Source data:

◇ ◇ ◇ ◇

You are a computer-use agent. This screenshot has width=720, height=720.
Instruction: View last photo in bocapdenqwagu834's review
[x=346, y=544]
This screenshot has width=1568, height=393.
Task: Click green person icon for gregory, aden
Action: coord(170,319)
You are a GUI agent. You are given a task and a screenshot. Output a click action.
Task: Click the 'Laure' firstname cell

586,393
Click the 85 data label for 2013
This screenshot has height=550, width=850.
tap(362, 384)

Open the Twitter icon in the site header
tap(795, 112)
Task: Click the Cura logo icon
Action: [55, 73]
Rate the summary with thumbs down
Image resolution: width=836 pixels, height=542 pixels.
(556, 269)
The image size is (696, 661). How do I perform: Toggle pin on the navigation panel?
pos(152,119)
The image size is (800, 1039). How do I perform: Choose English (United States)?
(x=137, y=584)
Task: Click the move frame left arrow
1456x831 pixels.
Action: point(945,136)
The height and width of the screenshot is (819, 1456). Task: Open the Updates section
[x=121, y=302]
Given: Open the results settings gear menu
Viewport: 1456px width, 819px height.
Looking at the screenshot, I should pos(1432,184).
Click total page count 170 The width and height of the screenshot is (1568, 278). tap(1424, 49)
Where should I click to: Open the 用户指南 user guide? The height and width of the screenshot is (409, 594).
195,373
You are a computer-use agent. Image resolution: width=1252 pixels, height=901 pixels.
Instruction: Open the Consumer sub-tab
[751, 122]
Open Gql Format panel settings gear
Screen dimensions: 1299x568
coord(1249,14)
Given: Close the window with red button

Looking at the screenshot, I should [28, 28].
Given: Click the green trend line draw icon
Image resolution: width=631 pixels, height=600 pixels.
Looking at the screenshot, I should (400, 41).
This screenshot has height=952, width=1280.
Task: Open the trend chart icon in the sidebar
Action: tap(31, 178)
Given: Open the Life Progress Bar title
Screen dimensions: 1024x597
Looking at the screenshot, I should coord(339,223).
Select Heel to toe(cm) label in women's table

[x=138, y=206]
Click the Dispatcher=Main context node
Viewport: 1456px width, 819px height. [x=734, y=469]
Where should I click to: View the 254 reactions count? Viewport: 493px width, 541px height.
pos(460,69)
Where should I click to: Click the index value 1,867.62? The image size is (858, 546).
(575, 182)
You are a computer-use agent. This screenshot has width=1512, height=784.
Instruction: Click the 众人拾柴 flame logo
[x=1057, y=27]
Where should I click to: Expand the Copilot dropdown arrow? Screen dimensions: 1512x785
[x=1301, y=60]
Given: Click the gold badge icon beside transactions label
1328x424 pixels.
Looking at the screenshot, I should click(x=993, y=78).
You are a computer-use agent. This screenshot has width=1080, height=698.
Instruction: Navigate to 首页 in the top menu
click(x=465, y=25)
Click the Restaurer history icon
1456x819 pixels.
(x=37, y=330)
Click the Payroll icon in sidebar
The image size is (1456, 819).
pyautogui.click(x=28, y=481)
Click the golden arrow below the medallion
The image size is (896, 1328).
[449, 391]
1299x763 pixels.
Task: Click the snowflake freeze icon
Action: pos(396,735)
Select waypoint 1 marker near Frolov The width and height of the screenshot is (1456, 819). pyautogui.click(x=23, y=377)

◇ ◇ ◇ ◇

To do:
Reproduce the source data above word for word, every line included.

Expected answer:
You are a computer-use agent. This screenshot has width=720, height=720.
Instruction: View last photo in bocapdenqwagu834's review
[x=346, y=544]
This screenshot has width=1568, height=393.
Task: Click green person icon for gregory, aden
Action: coord(170,319)
You are a GUI agent. You are given a task and a screenshot. Output a click action.
Task: Click the 'Laure' firstname cell

586,393
Click the 85 data label for 2013
This screenshot has height=550, width=850.
tap(362, 384)

Open the Twitter icon in the site header
tap(795, 112)
Task: Click the Cura logo icon
Action: [55, 73]
Rate the summary with thumbs down
Image resolution: width=836 pixels, height=542 pixels.
(556, 269)
The image size is (696, 661). How do I perform: Toggle pin on the navigation panel?
pos(152,119)
The image size is (800, 1039). How do I perform: Choose English (United States)?
(x=137, y=584)
Task: Click the move frame left arrow
1456x831 pixels.
Action: point(945,136)
The height and width of the screenshot is (819, 1456). Task: Open the Updates section
[x=121, y=302]
Given: Open the results settings gear menu
Viewport: 1456px width, 819px height.
Looking at the screenshot, I should pos(1432,184).
Click total page count 170 The width and height of the screenshot is (1568, 278). tap(1424, 49)
Where should I click to: Open the 用户指南 user guide? The height and width of the screenshot is (409, 594).
195,373
You are a computer-use agent. Image resolution: width=1252 pixels, height=901 pixels.
Instruction: Open the Consumer sub-tab
[751, 122]
Open Gql Format panel settings gear
Screen dimensions: 1299x568
coord(1249,14)
Given: Close the window with red button

Looking at the screenshot, I should [28, 28].
Given: Click the green trend line draw icon
Image resolution: width=631 pixels, height=600 pixels.
Looking at the screenshot, I should (400, 41).
This screenshot has height=952, width=1280.
Task: Open the trend chart icon in the sidebar
Action: tap(31, 178)
Given: Open the Life Progress Bar title
Screen dimensions: 1024x597
Looking at the screenshot, I should coord(339,223).
Select Heel to toe(cm) label in women's table

[x=138, y=206]
Click the Dispatcher=Main context node
Viewport: 1456px width, 819px height. [x=734, y=469]
Where should I click to: View the 254 reactions count? Viewport: 493px width, 541px height.
pos(460,69)
Where should I click to: Click the index value 1,867.62? The image size is (858, 546).
(575, 182)
You are a computer-use agent. This screenshot has width=1512, height=784.
Instruction: Click the 众人拾柴 flame logo
[x=1057, y=27]
Where should I click to: Expand the Copilot dropdown arrow? Screen dimensions: 1512x785
[x=1301, y=60]
Given: Click the gold badge icon beside transactions label
1328x424 pixels.
Looking at the screenshot, I should click(x=993, y=78).
You are a computer-use agent. This screenshot has width=1080, height=698.
Instruction: Navigate to 首页 in the top menu
click(x=465, y=25)
Click the Restaurer history icon
1456x819 pixels.
(x=37, y=330)
Click the Payroll icon in sidebar
The image size is (1456, 819).
pyautogui.click(x=28, y=481)
Click the golden arrow below the medallion
The image size is (896, 1328).
[449, 391]
1299x763 pixels.
Task: Click the snowflake freeze icon
Action: pos(396,735)
Select waypoint 1 marker near Frolov The width and height of the screenshot is (1456, 819). pyautogui.click(x=23, y=377)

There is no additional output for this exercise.